Write a polynomial expression in standard form for the perimeter of the rectangle shown.

A rectangle with a length of 1.6 x plus 9 halves y and width of one half x plus 0.4 y.

Worked Solution

Create a strategy

The perimeter of a shape is the sum of its side lengths.
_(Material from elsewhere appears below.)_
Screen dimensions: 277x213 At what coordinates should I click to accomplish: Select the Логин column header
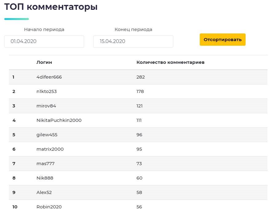pyautogui.click(x=44, y=62)
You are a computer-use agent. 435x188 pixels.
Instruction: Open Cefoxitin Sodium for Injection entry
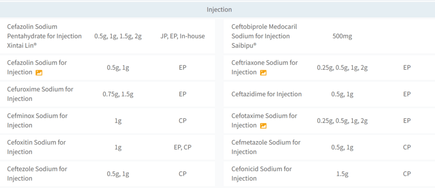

In this case, the shape is a rectangle, so we can add the two labeled side lengths and then double the result.

Apply the idea

\displaystyle P	\displaystyle =	\displaystyle 2\left(l+w\right)	Formula for perimeter
	\displaystyle =	\displaystyle 2\left(1.6x + \dfrac{9}{2}y + \dfrac{1}{2}x + 0.4y\right)	Substitute expressions for the length and width
	\displaystyle =	\displaystyle 2\left(1.6x + 4.5y + 0.5x + 0.4y\right)	Rewrite the fractions as decimals
	\displaystyle =	\displaystyle 2\left(2.1x + 4.9y\right)	Combine like terms
	\displaystyle =	\displaystyle 4.2x + 9.8y	Distributive property

Reflect and check

We could alternatively have doubled each side length first, then added the two results:

\displaystyle \text{Perimeter}	\displaystyle =	\displaystyle 2\left(1.6x + 4.5y\right) + 2\left(0.5x +0.4y\right)
	\displaystyle =	\displaystyle 3.2x + 9y + x + 0.8y	Distributive property
	\displaystyle =	\displaystyle 4.2x + 9.8y	Combine like terms

Doing so gives the same result for the perimeter.

Example 2

Consider the polynomial function h\left(a\right)=\left(3 + 2a\right)^3 .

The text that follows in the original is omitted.